■ Document passage ■
Women Across Borders – Irish Writers Centre 7th March 2020
Women Across Borders is the Irish Writers Centre’s International Women’s Day event in conjunction with Women Aloud NI. Although I had been aware of it in previous years, I had not attended the event before. I have been a member of Women Aloud NI – a group set up to promote women writers in NI – for a few years. It’s an excellent organisation for networking and for many women writers it is a way-in to beginning to perform their work, or to get involved in readings at festivals or other events.
The Women Across Borders event at the Irish Writers Centre was an all-day affair with the main room being used for 3 minute readings from many participating reading. Stopping only for lunch, the readers read all day. This kind of Readathon is something that I’ve done with Women Aloud before. I really like it because there’s no hierarchy- everyone has their three minute slot- nobody is the support act to anyone else. It’s a great opportunity to read for the first time. I often use it to try out something new. This time I used it to read a poem that I had written in New York last year. I haven’t written poetry for ages and, after three novels, writing and reading poetry gives me the kind of a nervous excitement that I first had when I started reading my work as a university student more than twenty years ago. It is so nice to have the opportunity to read aloud in front of other writers, especially when you know that the audience is not there to be critical, but to support.
It was a delight to hear several wider-European and BAME voices – something which naturally happens at Irish Writers Centre events but not so much at home in NI. Demographics have a part to play but throughout this residency I’ve been wondering how we at home can encourage greater amplification of non-white voices at our Northern literary events.
Alongside the Readathon, writers were able to attend several workshops or panel discussions on industry issues. The one I went to was about doing public events as a writer. Novelist Lisa Harding led us in a discussion about how we felt speaking in public and she suggested ways to prepare in order to decrease anxiety. As a practical workshop I found it very helpful and I heard great things about the other panels and workshops which covered how to sustain a flourishing writing practice, advancing women’s literature, and the available support for writers at the Irish Writers Centre. The ‘taster’ sessions for the wider IWC programme are a great idea. It’s always hard to choose a writing course if you’re not sure what it will be like and I found myself wishing I could take more courses with Lisa Harding (sadly they are now postponed because of Coronavirus, but keep an eye out on the IWC website for news about when they might start again).

■ Recorded data ■
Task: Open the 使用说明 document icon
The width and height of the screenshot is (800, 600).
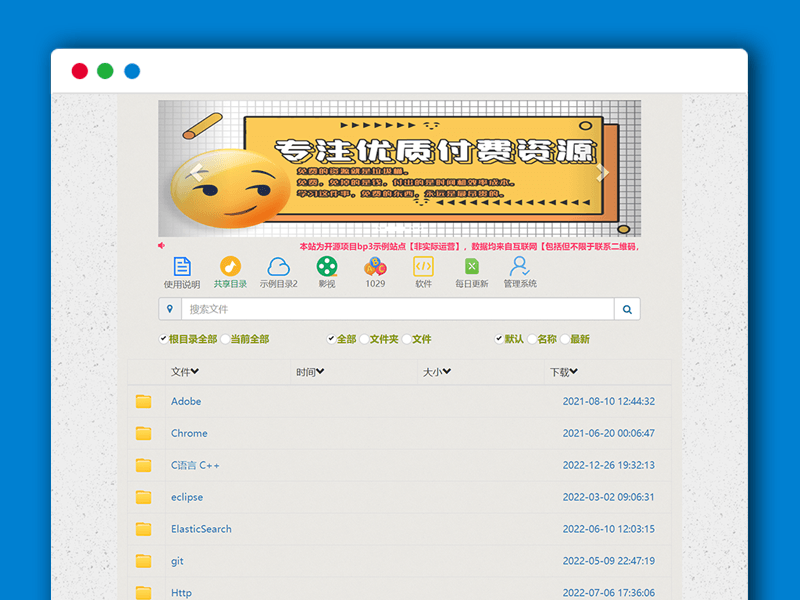Action: click(182, 267)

■ Exercise brief ■
Repeat the Women Across Borders write-up word for word, from "It was a delight" up to and including "Northern literary events.". The material above comes from a different source than the text.

■ Result for this exercise ■
It was a delight to hear several wider-European and BAME voices – something which naturally happens at Irish Writers Centre events but not so much at home in NI. Demographics have a part to play but throughout this residency I’ve been wondering how we at home can encourage greater amplification of non-white voices at our Northern literary events.